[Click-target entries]
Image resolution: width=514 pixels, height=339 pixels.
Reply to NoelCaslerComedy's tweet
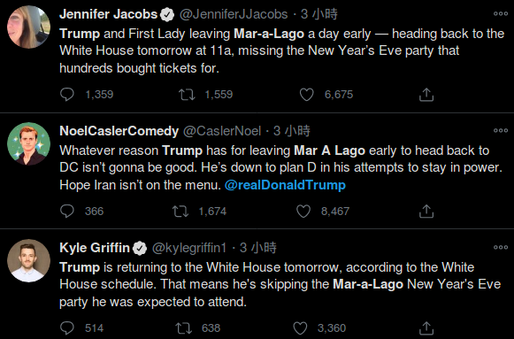point(67,212)
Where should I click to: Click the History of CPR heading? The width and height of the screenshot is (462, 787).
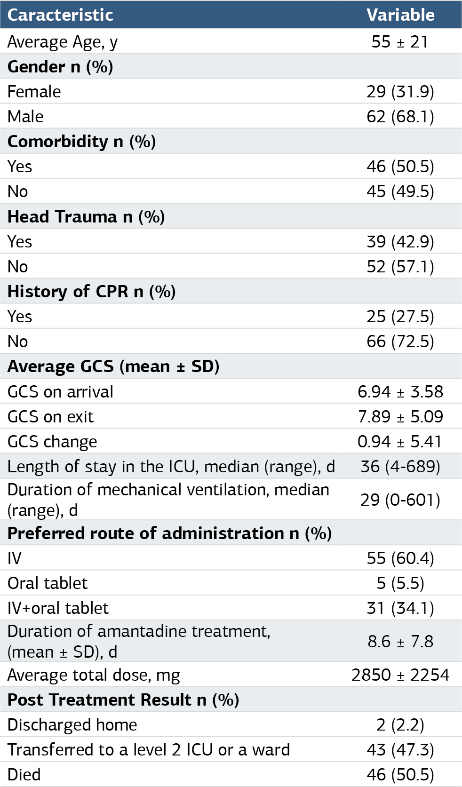coord(92,292)
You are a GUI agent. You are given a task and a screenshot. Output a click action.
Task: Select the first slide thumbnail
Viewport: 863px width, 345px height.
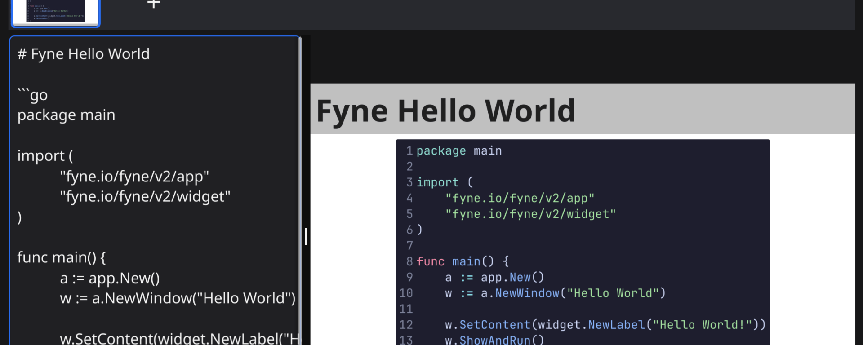(x=55, y=12)
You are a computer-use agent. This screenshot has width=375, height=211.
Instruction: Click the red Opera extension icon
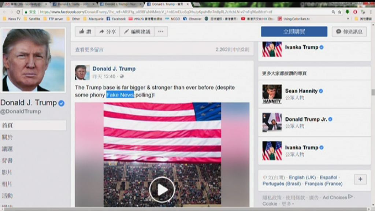(355, 12)
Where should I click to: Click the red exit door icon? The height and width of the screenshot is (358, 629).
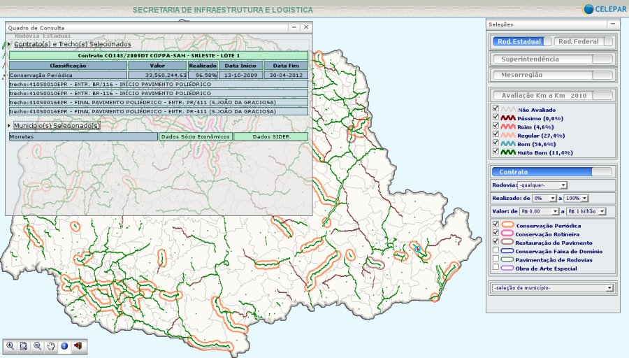(77, 345)
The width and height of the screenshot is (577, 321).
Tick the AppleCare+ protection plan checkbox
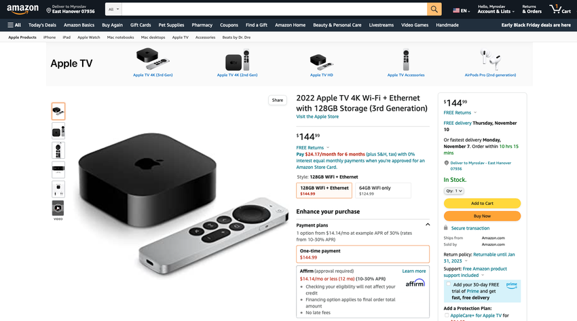tap(447, 315)
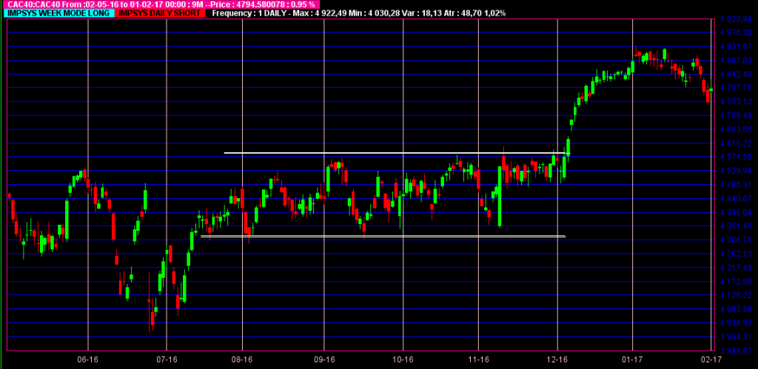Click the 10-16 date axis label
The image size is (758, 369).
[x=403, y=360]
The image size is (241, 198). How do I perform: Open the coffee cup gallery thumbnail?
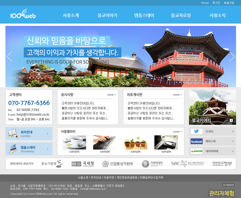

Requirements |
Can you copy the entries word for word, from the line containing "You are a GUI" through the end of the entries, leaving out the pictures?

Finished task |
You are a GUI agent. You are given a task and a screenshot. Output a click action.
Task: Select the first slide thumbnail
Viewport: 863px width, 345px height.
(x=55, y=12)
You are a computer-use agent. This screenshot has width=375, height=211.
Instruction: Click the red Opera extension icon
(355, 12)
Where should I click to: Click the red exit door icon? The height and width of the screenshot is (358, 629).
(77, 345)
The width and height of the screenshot is (577, 321).
Tick the AppleCare+ protection plan checkbox
tap(447, 315)
Click the 10-16 date axis label
The image size is (758, 369).
[x=403, y=360]
The image size is (241, 198). How do I perform: Open the coffee cup gallery thumbnail?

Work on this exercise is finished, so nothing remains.